Unfortunately, the current and desired positions of column-items
are not ascertainable directly, since columns-items are deposited
at the bottom of the list when hidden and no further positional
references are provided by OE. However, the total number of column
items is known and the final column positions are recited in the
respective voice-commands. Thus, each new column can be "moved up"
by the total number of columns with "extra moves" being ignored;
each column is then moved downward according to the recited display
position. (Width can be modified directly by altering a provided
width field data value.)
[0434] Continuing with the preceding illustration, uses of the
second associative-designation embodiment include column sorting.
In retrospect, such use can be more easily viewed as a
communicative application of more conventional
"context-sensitivity" approaches using voice-commands. More
specifically, OE provides both for selecting columns as a basis for
sorting and for selecting a sort ordering as ascending or
descending. Unfortunately, the multiple step procedure required for
individual selection is undesirable as being inefficient, the
applicability of the ordering selected by OE is often unclear and
the resultant item referenced is often non-ideal for current
purposes.
[0435] One solution is to provide more communicative control of
individual aspects using voice-commands including "Sort messages by
<designation> by <ascending or descending> "and "Sort .
. . by <ascending or descending> <column-title>" (or
its reverse of "Sort <messages> by <column-title>
<ascending or descending>." In this case, the user himself
resolves the above OE mis-ordering by reciting a desired ordering.
However, it is possible that a user might want to continue
referencing the already-designated message resulting from prior
voice commands (and the OE-NS combination does not provide an
efficient mechanism for returning to such message or for modifiable
options); therefore, the referenced message is not altered. A
further solution is, however, also provided whereby a single sort
command designates a recited column and a likely expected sort
order consistent with the task permutation of sorting the
particular column; the command further performs sorting and then
references/designates the first message. The same approach is also
applicable to other processing alternatives, items other than
messages within a message list and/or more specific item
aspects.
[0436] A further form of associative designation that was not
efficiently implementable using the NS and OE combination was the
ability to consolidate messages from correspondents having
different email addresses. For example, it might be desirable to
"find messages" to and/or from a number of different persons
according to a classification or to and/or from a correspondent
having multiple or changing email address. In this case, a more
appropriate method would be to provide the name, email address, a
designated email, etc. as criteria according to which all
corresponding messages (or some other recited voice-command
permutation) might be determined. For example, all such messages
might be sent, requested (in a pull-capable system) or extracted
(e.g. within the OE Find Messages window).
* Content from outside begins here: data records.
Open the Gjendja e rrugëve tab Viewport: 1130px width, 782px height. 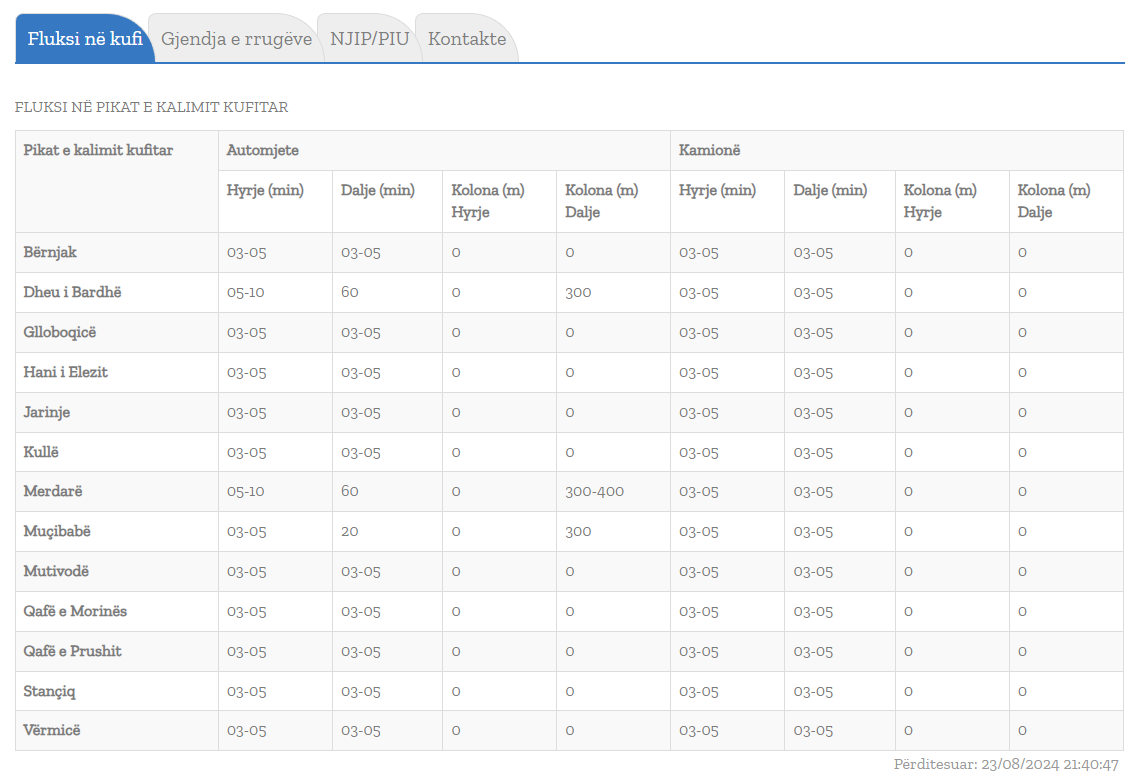237,39
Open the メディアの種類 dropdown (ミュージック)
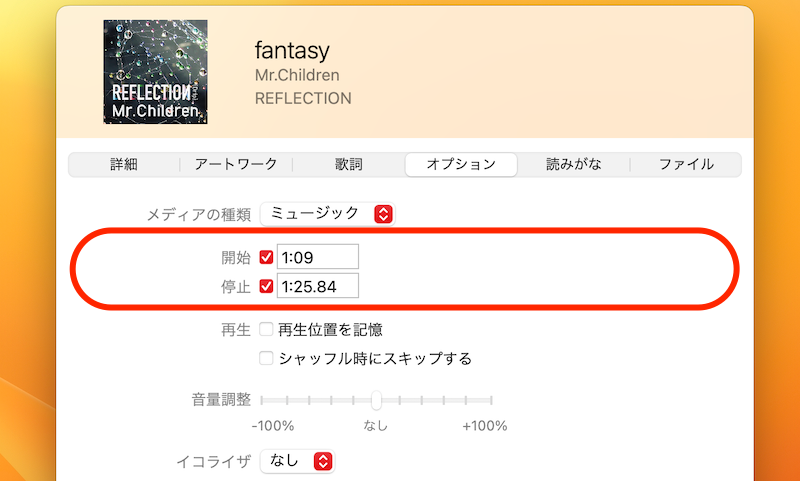 coord(328,214)
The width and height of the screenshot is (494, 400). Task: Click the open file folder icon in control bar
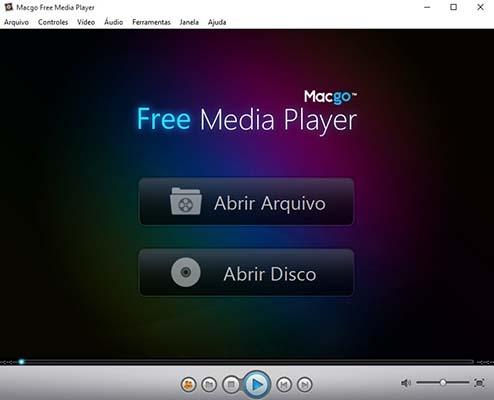pyautogui.click(x=209, y=385)
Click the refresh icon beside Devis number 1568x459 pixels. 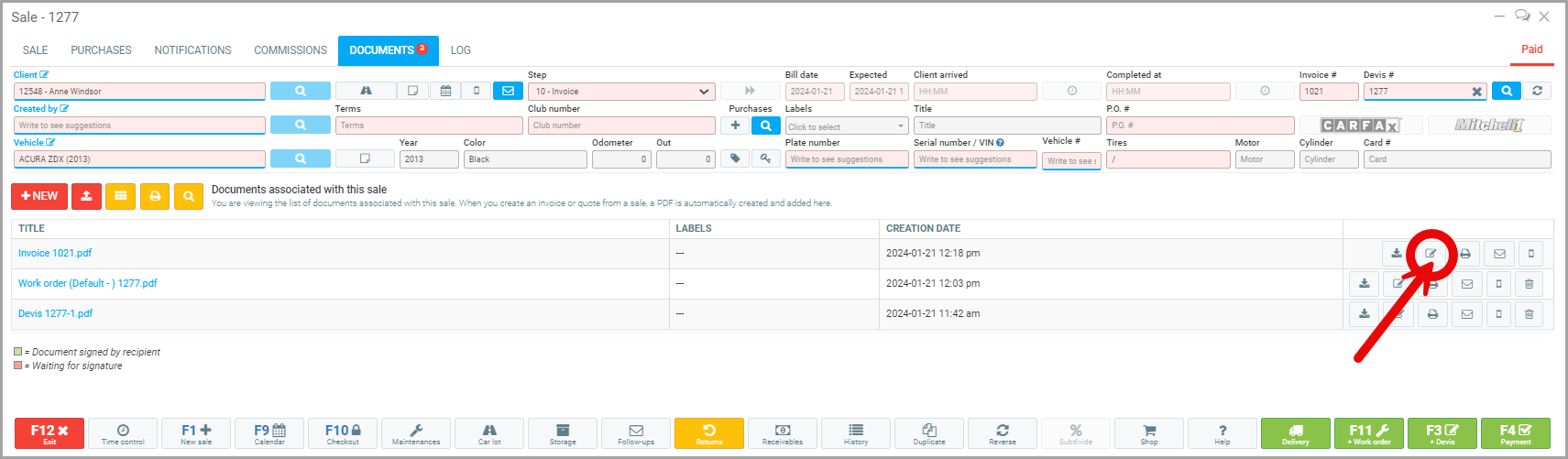pos(1537,91)
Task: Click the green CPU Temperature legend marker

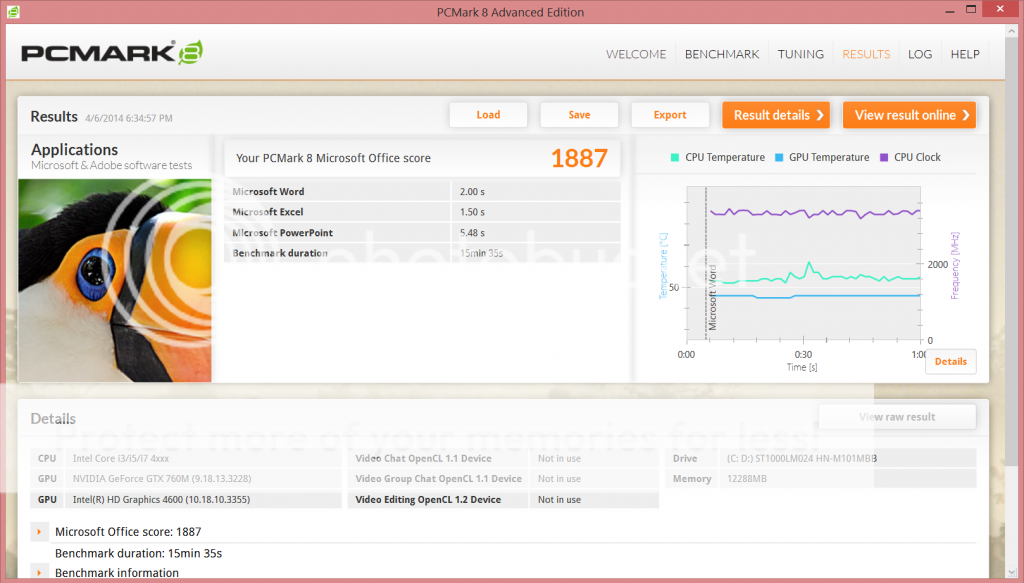Action: pyautogui.click(x=675, y=157)
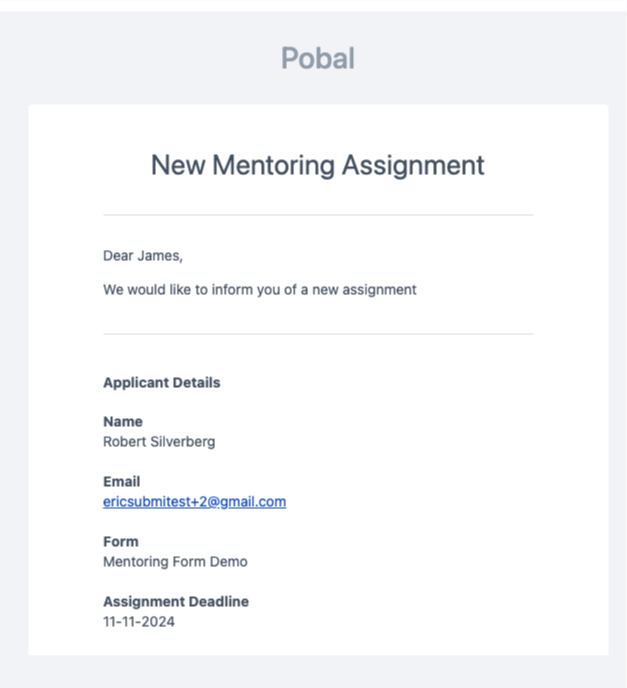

[0437] Special-Designation
[0438] A further special designation method is similarly applicable
as a current fix but is also applicable to generic current and
future capabilities. Special-contact designation, for example,
broadly comprises establishing pre-determinable identifiers for
individuals capable of specifically identifying the individuals
according to their class or function; individuals can then be
associated with the identifiers and the identifiers are further
utilized as name or title alternatives for designating such
individuals, additional individuals or their replacements.
[0439] Perhaps the closest existing mechanism is using aliases. An
alias in this respect is essentially a pseudonym created and
utilized as needed by a particular user to mask his identity or
provide him with his own unique alternative identity. By way of
contrast, a special-contact designation more clearly identifies
individuals according to an identifying type or class that is
typically created ahead of time; special-contacts also apply to a
given individual only so long as remains a member of the indicated
classification; when his classification changes, his
special-contact designation preferably no longer applies (although
a different designation might apply at that point). Special-contact
designations can also refer--preferably hierarchically--to groups
and/or to aspects other than contact names.
[0440] In the OE voice-interface, special-contact designations are
predetermined as command designations (as necessitated by NS-tools)
and matching entries within the "display" fields of various OE
contacts created for this purpose. Designations are primarily of
the structure <designation indicator> <reference>
<optional data>, and include such designations as "my
secretary", "my boss" and "my cousin" (see Partial Command list).
The term "my" primarily serves 2 purposes: to distinguish the
reference as relating to a special contact (e.g. versus a name or
alias); and to provide grammatical flow and rhythmic consistency.
The term "secretary" or "boss" distinguishes the particular
designation from other types. That is, presuming the user has but
one secretary or boss at any given time, whomever constitutes the
current secretary or boss can be specifically designated by the
reference; that person's contact and miscellaneous information can
also be entered as contact information for that reference.
[0441] The reference can also indicate more than one individual (in
conjunction with optional data) by exploiting OE operation
apparently targeted for other purposes. First, the Display field
character capacity for its intended purposes is limited, but is
often sufficient for adding a name or other data (e.g. "My brother
John"). Two references having the same name are also rare and can
be accommodated by an additional easily voiced and recognized
character, though currently requiring recognition engine training
(e.g. My brother John2); in other cases, the unique instances of
the same reference can also be entered without violating any OE
constructs (e.g. "My brother Bob"). Further, each such reference
will list properly using OE Address Book functions and
corresponding voice-commands. (Preferably, the above limitations
would be resolved by expanding data entry capability and enabling
the definition of allowable unique entries to consider other data,
such as other contact information, other information fields or a
special user entered and/or user-confirmed delimiter or flag.)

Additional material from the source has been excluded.